By the time that this body style was introduced, open cars were steadily declining in favor, and historian Jan Melin notes that only 16 examples of the Offener Tourenwagen were produced on the 500 K chassis. Of those, four are known to have survived, all of them held in private collections.
CHASSIS NUMBER 123724: THE HONEYMOON 500 K
The example offered here, chassis no. 123724, was delivered by the Daimler-Benz branch in Munich on 19 November 1935, carrying engine number 123724 and Sindelfingen body number 814102, as it does today.
Dr. Ralph W.E. Cox, an early American car enthusiast, aviator, and overall colorful figure, visited Munich on his honeymoon in 1951. He spotted the 500 K on a local used car lot and decided that it would make a splendid addition to his growing collection back home. It was shortly acquired from its owner, a Mr.

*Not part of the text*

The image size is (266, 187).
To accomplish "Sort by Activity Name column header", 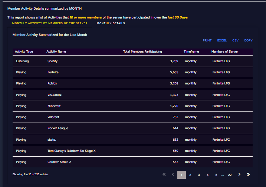I will pos(56,51).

Unholzer, and driven to Paris, then to the port at Le Havre, from which it was shipped to New York and eventually home to New Jersey.
Dr. Cox eventually opened the Frontier Village Museum at the Cape May, New Jersey airport, and there the 500 K was exhibited for many years. Eventually it was transferred to the Museum of Automobiles at Petit Jean Mountain in Arkansas, where it remained on exhibit until finally being sold by Dr. Cox’s heirs in early 2014 to the consignor.
While the car had received a restoration by Dr. Cox’s son in the early 1990s, it was found to be largely cosmetic, and the car remained in very original order, including what appeared to be its original 1936 leather upholstery. A comprehensive fresh restoration was undertaken by well-known Mercedes-Benz expert, Jim Friswold, in which the car was finished in this beautiful color scheme of medium oak green with a tan leather interior and corresponding green canvas top. It retains several of its most distinguishing features, including Bosch headlamps, fog light, and dual horns, and a handsome Munich-built Hopako touring trunk, which has been with the car since it was found in 1951 and perhaps earlier, and contains a two-piece set of fitted luggage. Satisfyingly, the car retains what appear to be the original engine number tag and stamping, and the original body number is still visible stamped into the body near a front frame rail, testament to its life spent in good hands as a largely unmolested machine.
The owner has exhibited the restored car only selectively, including at the 2016 Pebble Beach Concours d’Elegance, where it was bestowed a Class award, and that year’s Forest Grove Concours d’Elegance, where it was the poster car, Best in Class, and Best of Show. It is therefore available for many further concours opportunities at the hands of a new owner, who will surely appreciate and treasure this rare 500 K just as much as the late Dr. Ralph W.E. Cox.